Ein paar Tage nach seiner Ankunft bekamen wir Besuch von der lokalen Presse und ein Bild der wieder glücklich vereinten Flüchtlingsfamilie erschien in den Zeitungen.
Was in diesen Tagen nach seiner Ankunft passierte, war fast unbeschreiblich und jegliche Anspielungen an diese Zeit lassen uns in lautes Gelächter ausbrechen. Mein Bruder wollte nur Süsses essen, also aß er geschlagene süße Sahne, Schokolade, Bonbons. Jegliche Versuche, ihn mit „normaler“ Nahrung zu versorgen, endeten in Schreikrämpfen, Tränen und Zornausbrüchen.
Wir wohnten zu der Zeit schon in Castrop-Rauxel. Die Stadt Nürnberg hatten wir relativ schnell verlassen, waren dann wenige Wochen in einer ähnlichen Einrichtung im Ruhrgebiet und bezogen anschließend ein großes Zimmer in einem Haus in Castrop-Rauxel. Von hier ging es ein paar Monate später nach Dortmund, in die erste eigene Wohnung in Deutschland.
In diesen Wochen und Monaten hatten wir natürlich auch schon andere tschechische Familien oder Personen kennengelernt, zu manchen haben meine Eltern noch heute Kontakt. Aber ein Ereignis war für mich unerträglich: die Abreise des Bruders meines Vaters und seiner Familie in die USA. Wieder verlor ich Familienmitglieder und daran trug ich schwer. Sie waren unsere Verbündeten, unsere Vertrauten und meine beiden Cousins und meine Cousine und ich waren in dieser Zeit fast unzertrennlich.

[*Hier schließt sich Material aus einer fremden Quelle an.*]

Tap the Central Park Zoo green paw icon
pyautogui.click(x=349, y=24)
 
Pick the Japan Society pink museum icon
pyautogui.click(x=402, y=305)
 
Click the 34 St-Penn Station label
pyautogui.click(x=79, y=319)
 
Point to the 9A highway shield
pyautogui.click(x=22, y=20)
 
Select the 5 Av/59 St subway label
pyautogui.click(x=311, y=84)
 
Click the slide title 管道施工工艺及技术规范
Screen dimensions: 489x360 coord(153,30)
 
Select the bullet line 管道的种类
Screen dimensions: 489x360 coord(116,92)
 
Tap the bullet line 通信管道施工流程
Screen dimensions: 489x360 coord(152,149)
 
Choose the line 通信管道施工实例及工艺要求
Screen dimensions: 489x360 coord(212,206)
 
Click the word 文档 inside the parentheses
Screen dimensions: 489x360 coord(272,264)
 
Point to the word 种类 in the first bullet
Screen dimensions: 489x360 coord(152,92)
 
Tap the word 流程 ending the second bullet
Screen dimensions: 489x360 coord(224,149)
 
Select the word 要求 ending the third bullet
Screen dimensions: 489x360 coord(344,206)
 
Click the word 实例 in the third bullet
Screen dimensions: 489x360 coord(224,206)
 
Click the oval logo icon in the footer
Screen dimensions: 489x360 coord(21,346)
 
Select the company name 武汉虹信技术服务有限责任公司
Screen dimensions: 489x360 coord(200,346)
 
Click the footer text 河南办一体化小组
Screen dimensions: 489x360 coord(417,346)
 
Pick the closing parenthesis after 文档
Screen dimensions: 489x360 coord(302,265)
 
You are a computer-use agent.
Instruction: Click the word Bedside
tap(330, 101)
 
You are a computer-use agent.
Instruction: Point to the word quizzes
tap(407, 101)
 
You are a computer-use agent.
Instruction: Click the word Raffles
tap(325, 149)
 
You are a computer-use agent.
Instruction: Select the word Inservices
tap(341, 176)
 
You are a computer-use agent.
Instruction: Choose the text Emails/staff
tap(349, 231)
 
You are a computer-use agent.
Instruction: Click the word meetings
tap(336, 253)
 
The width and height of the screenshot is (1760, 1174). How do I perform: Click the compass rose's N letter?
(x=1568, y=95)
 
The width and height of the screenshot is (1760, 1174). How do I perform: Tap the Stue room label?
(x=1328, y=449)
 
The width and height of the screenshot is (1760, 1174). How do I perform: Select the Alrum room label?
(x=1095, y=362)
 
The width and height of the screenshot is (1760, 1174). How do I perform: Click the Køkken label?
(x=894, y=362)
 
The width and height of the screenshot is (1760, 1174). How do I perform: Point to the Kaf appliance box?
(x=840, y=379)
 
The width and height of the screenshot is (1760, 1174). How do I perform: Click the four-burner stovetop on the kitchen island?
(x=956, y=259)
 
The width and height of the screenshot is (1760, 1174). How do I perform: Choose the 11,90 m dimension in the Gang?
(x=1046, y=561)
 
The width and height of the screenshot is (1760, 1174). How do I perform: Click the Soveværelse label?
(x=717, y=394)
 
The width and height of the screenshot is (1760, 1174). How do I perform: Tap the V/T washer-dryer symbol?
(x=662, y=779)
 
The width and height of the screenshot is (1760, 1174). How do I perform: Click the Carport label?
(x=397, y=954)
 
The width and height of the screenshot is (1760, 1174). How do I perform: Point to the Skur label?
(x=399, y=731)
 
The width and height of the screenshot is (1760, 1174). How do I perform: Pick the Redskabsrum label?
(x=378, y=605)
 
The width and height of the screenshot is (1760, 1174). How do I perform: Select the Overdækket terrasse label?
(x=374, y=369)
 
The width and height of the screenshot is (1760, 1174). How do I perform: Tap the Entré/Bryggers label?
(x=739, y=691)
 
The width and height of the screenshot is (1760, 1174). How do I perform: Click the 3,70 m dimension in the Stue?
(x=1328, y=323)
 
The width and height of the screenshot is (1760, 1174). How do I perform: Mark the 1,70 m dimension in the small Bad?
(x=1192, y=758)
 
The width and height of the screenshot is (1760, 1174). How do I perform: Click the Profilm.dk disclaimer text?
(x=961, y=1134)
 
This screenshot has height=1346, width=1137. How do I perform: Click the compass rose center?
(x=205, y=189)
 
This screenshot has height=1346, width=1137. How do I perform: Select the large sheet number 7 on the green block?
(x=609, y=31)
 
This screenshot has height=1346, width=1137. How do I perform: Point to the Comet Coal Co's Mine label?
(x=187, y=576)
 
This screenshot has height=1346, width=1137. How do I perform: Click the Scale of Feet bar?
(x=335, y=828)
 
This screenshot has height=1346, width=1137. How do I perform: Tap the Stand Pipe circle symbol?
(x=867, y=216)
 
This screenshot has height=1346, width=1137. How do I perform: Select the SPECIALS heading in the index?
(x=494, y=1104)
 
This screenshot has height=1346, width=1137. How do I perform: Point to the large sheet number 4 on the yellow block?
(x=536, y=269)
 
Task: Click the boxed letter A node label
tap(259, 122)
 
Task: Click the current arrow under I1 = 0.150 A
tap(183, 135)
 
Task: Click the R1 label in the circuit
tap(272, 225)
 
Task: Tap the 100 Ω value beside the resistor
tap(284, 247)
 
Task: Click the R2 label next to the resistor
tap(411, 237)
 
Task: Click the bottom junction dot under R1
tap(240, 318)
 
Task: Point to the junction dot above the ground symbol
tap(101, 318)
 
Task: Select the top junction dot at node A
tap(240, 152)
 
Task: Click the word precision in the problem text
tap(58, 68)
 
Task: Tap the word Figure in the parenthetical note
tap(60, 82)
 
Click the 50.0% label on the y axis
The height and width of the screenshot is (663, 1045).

Meine Eltern waren sich damals nicht einig über unseren Verbleib in Deutschland, denn für meinen Vater waren die USA das Land der Freiheit und des Wohlstands. Und es war ein Land, das weit weg von „den Russen“ war. Für meine Mutter bedeutete es aber die weiteste Entfernung von ihrer Familie. Ich bin während meiner Teenagerzeit und auch als Erwachsene immer wieder froh gewesen, daß meine Mutter sich durchgesetzt hatte. Ich liebe Europa.
Und so bauten wir in Deutschland eine neue Existenz auf und einige Jahre später durften einzelne Familienmitglieder wie meine Großväter und meine Großmutter zu uns zu Besuch ausreisen. Die Mutter meines Vaters allerdings haben wir alle nie wiedergesehen, sie nahm sich 1978 das Leben.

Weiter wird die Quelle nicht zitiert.